Yapılan yargılama sonunda toplanan deliller karar yerinde incelenip, sanıkların suçlarının sübutu kabul, olay niteliğine ve kovuşturma sonuçlarına uygun şekilde vasıfları tayin edilmiş, cezaları azaltıcı sebebin niteliği takdir kılınmış, savunmaları inandırıcı gerekçelerle reddedilmiş, incelenen dosyaya göre kurulan hükümlerde bir isabetsizlik görülmemiş olduğundan, sanık ... ile sanıklar ..., ..., ..., ..., ..., ... ve ... müdafilerinin yerinde görülmeyen temyiz itirazlarının reddiyle hükümlerin ONANMASINA,
2- Sanık ... hakkında 30.09.2007-12.06.2008-25.08.2008 tarihli silahlı terör örgütünün propagandasını yapma suçundan kurulan hükümlere yönelik temyize gelince;
Kanun koyucunun “sair düşünce ve kanaat açıklama yöntemleri” ifadesiyle, 6352 sayılı Kanunun geçici 1. maddesinin uygulanma kapsamı bakımından; düşünce ve kanaatin içeriğinden çok açıklama yöntemini dikkate aldığı, cezanın tür ve miktarı itibariyle bir sınırlama yanında suçların tek tek sayılması yerine, düşünce ve kanaat açıklama yöntemleri bağlamında işlenebilecek suçların işlenme biçimleri itibariyle bir düzenleme yapmayı amaçladığı anlaşılmaktadır.
Kanun koyucunun yukarıdaki amacı gerçekleştirmeye çalışırken daha genel ve imkanlara işaret eden ifade biçimleri yerine “yöntem” ifadesini tercih etmesi üzerinde durulmalıdır.
Bir amaca ulaşmak için izlenen yol, usul ve metot gibi anlamlara gelen “yöntem” ifadesi, Kanunun geçici 1. maddesi çerçevesinde ele alındığında, korunmak istenenin; her türlü düşünce ve kanaat açıklama biçimi olmadığı, aksine; bir eylemin bu kapsamda kalabilmesi için meşru olan ve düşünce ve kanaat açıklaması bağlamında mutad olan bir yöntemle işlenmiş olması gerektiği sonucuna varılmaktadır.

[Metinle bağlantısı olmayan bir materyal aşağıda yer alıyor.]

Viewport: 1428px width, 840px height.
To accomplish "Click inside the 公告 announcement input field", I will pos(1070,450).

Buradan hareketle, eylemin işleniş yönteminin bizzat ayrı bir suç oluşturduğu veya düşünce ve kanaati açıklamak bakımından mutad kabul edilemeyecek olması halinde geçici 1. madde hükmü uygulanamayacaktır.

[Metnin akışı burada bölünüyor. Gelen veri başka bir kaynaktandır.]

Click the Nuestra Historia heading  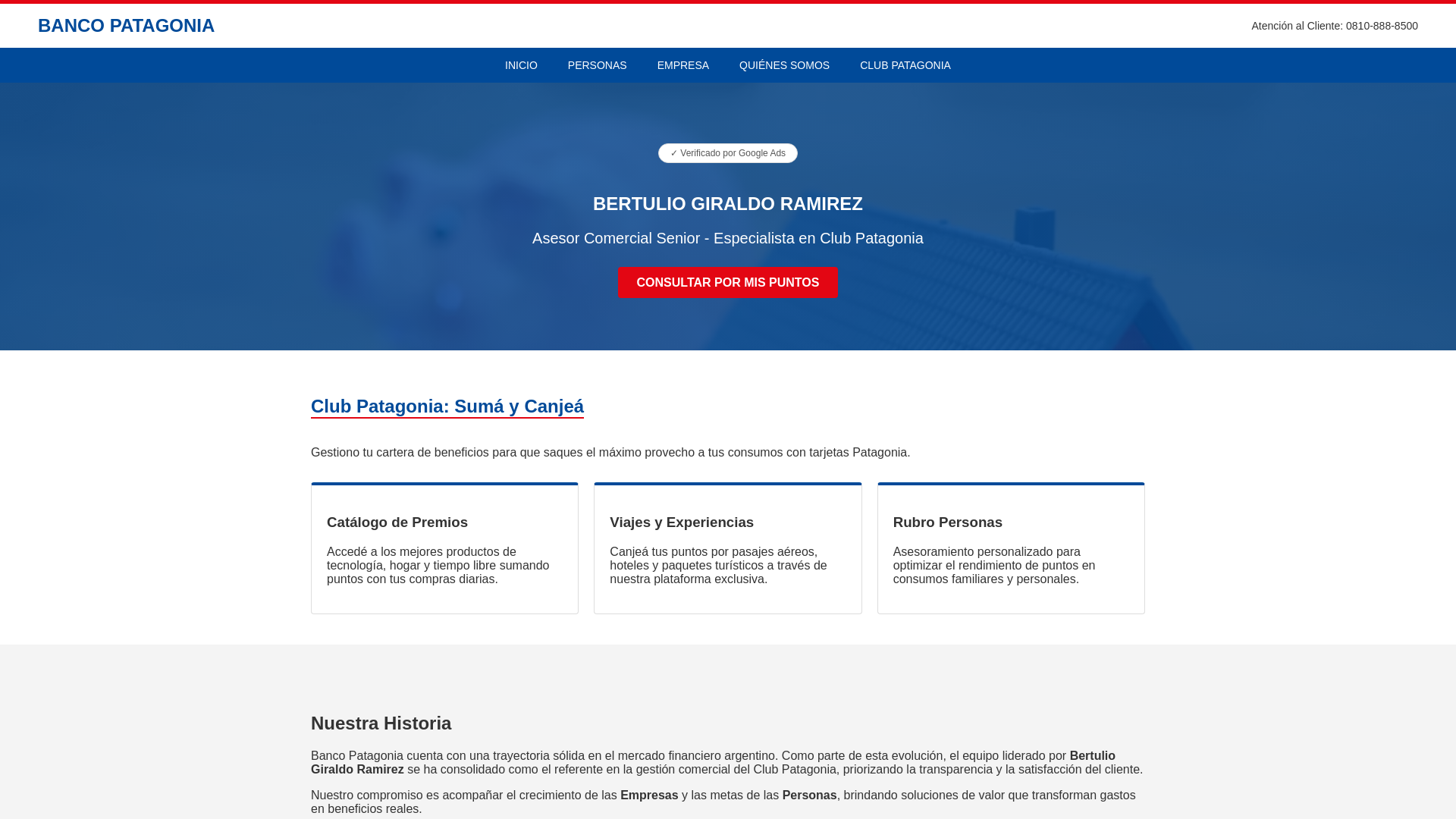tap(381, 723)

Buna göre, sanığın 3713 sayılı Kanunun 7/2. maddesine uygun olduğu kabul edilen eyleminin mutad ve meşru bir “düşünce ve kanaat açıklama yöntemi” olduğu gözetilerek suçun tarihleri ve işlenme yöntemi ile temel şekli itibariyle gerektirdiği cezanın süresine göre, hüküm tarihinde yürürlükte bulunan 6352 sayılı Kanunun geçici 1. maddesi kapsamında düşünce ve kanaat açıklama yöntemiyle işlendiği ve bu nedenle sanık hakkında açılan davaya ilişkin olarak kovuşturmanın ertelenmesine karar verilmesi gerektiğinin gözetilmemesi,
Kanuna aykırı, sanık müdafiinin temyiz itirazları bu itibarla yerinde görülmüş olduğundan hükmün bu sebepten dolayı BOZULMASINA, 10.06.2014 tarihinde oybirliğiyle karar verildi.